Located on a quiet, central street in Shijo Nishinotoin, the 25-room hotel is housed in a Seiichiro Takeuchi-designed narrow five-level structure with a facade of glass and concrete designed.

Its creative credentials swing into focus the moment the doors open: a graphically lined black and white painting by Japanese artist Tomoo Gokita hangs behind the concrete front desk (alongside a coterie of hip young staff in collarless black uniforms).

Meanwhile, a glance up reveals an organically tumbling floral arrangement on the ceiling by Tokyo florists Farver, an installation designed to evolve naturally from fresh to dried over time.

The entire ground floor — narrow and deep — has gallery-like studded concrete walls and floors that provide a modern but low-key backdrop to the art collection and exhibitions. Near the front, it’s impossible to miss two jewel-bright oil paintings, blurred to abstraction, by rising star Yukimasa Ida. A curated selection of artworks by a roll call of big-name artists follows, Hiroshi Sugimoto, Cy Twombly, Barry McGee and Bernard Frize among them.
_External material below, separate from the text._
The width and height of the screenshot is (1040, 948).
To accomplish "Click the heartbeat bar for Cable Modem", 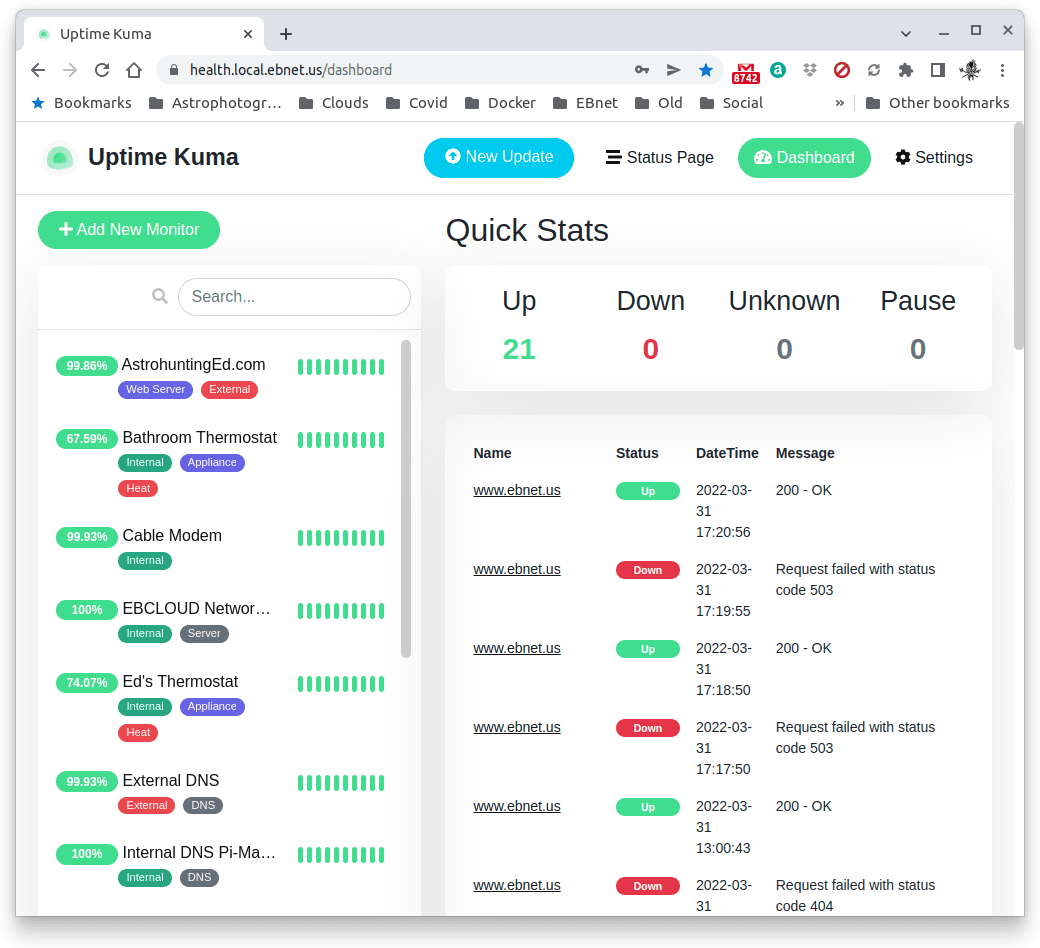I will (x=340, y=537).
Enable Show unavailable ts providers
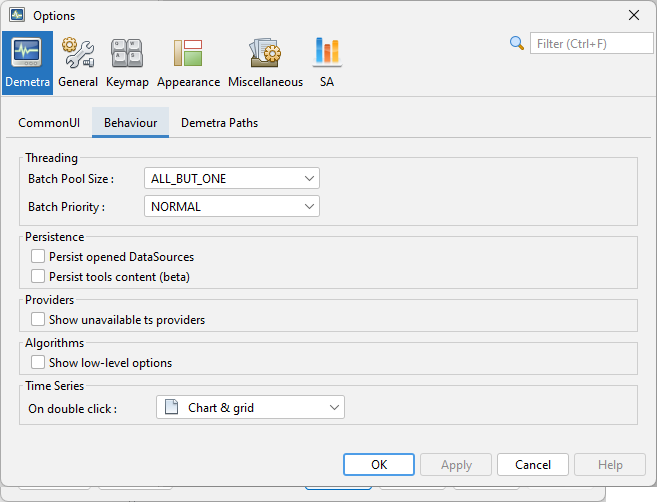This screenshot has width=657, height=502. (38, 320)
A long narrow table also runs through the heart of the space, leading to a bar at the rear, complete with double-height ceiling and a wall of glass framing views of a green vertical garden alongside two bold Nobuyoshi Araki photographs.

The guestrooms, which span the second to fifth level of the building, are similarly cloaked in swathes of contemporary matte grey, from the walls and ceilings to the headboards and bedding (even the yukata-style gowns are grey), making the perfect foil for the artworks. ‘In order to showcase the furniture and artworks at their best, we utilised a grey monotone palette to enhance the individuality of each piece,’ architect Takeuchi explains. 

Guestroom artworks range from intensely vivid photography by Eikoh Hosoe to montages of images by Barry McGee as well as Katsuaki Shigeno, Shinro Ohtake and Kei IMAZU among them.

New York- and Kyoto-based Daisuke Enomoto is behind the hotel’s art curation, interior design and bespoke furniture, which was created by Indian Creek Fete, the Kyoto furniture design company he co-owns.

Summing up the concept of the hotel, which is owned by a local real estate agency, Enomoto explains, ‘It’s like staying in the house of an art collector. We want guests to feel close to the art and enjoy it.’